Lacking a means for dealing with large numbers of captured troops early in the war, the U.S. and Confederate governments relied on the traditional European system of parole and exchange of prisoners. The terms called for prisoners to give their word not to take up arms against their captors until they were formally exchanged for an enemy captive of equal rank. Parole was supposed to take place within 10 days of capture. Generally it was granted within a few days, especially after a major battle where thousands of troops were involved. Sometimes parolees went home to await notice of their exchange; sometimes they waited near their commands until the paperwork was processed.
The system grew increasingly complex, cumbersome, and expensive as the war progressed and the number of parolees soared. The prospect of being sent home encouraged many men to allow themselves to be captured in battle or by straggling. Some parolees were permanently lost to she army when they failed to return to their units. Detention camps established by Federal authorities angered parolees, as did attempts to use them as guards, send them west to fight Indians, or give them noncombat assignments. Technically, paroled troops could not be given any duty that would free other soldiers for combat, an interpretation upheld by military courts.
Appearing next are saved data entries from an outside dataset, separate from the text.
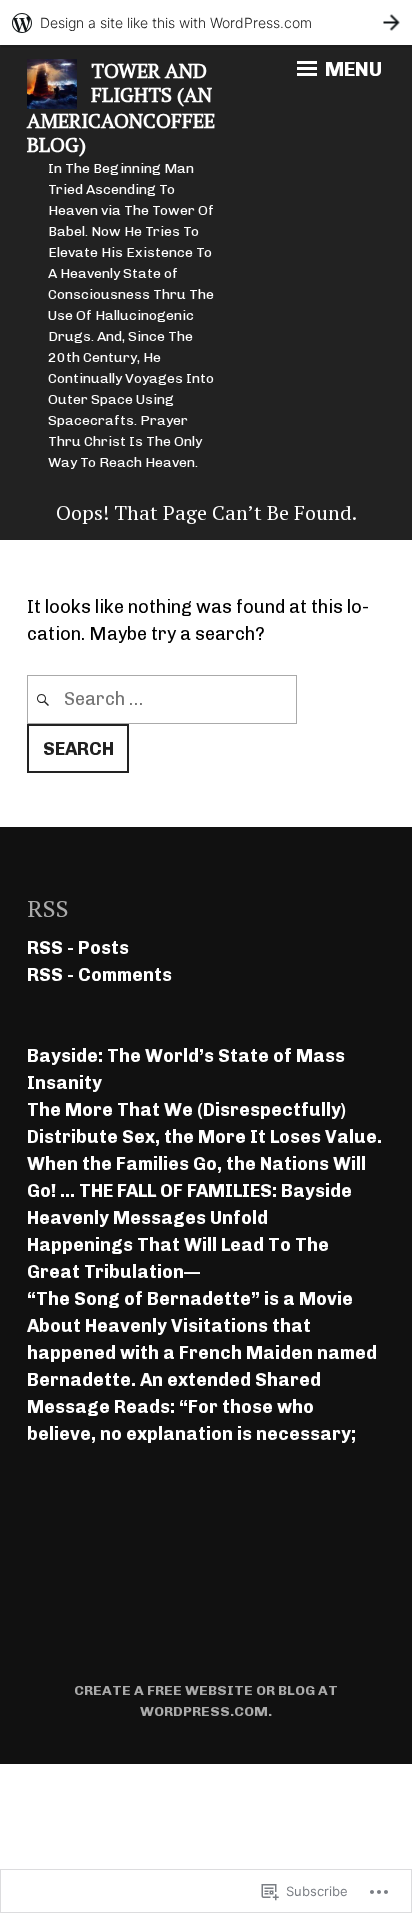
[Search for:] (162, 699)
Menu (351, 69)
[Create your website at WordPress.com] (206, 22)
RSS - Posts (78, 948)
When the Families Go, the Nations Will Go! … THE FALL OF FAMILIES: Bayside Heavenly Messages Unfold (196, 1191)
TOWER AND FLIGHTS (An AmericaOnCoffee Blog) (121, 108)
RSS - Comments (99, 975)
While paroling was in force, many inequities surfaced in the system. Soldiers assigned to detention camps frequently suffered from shortages of food and clothing and poor sanitation and were victimized by a criminal element among them. The men often became pawns for the governments, officers at one point being denied parole until formally exchanged. Union authorities generally withheld parole and exchange from guerrillas, bushwhackers, and blockade runners, which resulted in retaliatory action by the Confederacy.
Finally admitting that the war was being prolonged by returning men to the ranks through parole and exchange--which by 1863 was the Confederate army's principal means of maintaining troop strength--Federal authorities severely restricted the program. The alternative, confining captured enemy troops to prison camps, became policy for the 2 belligerents.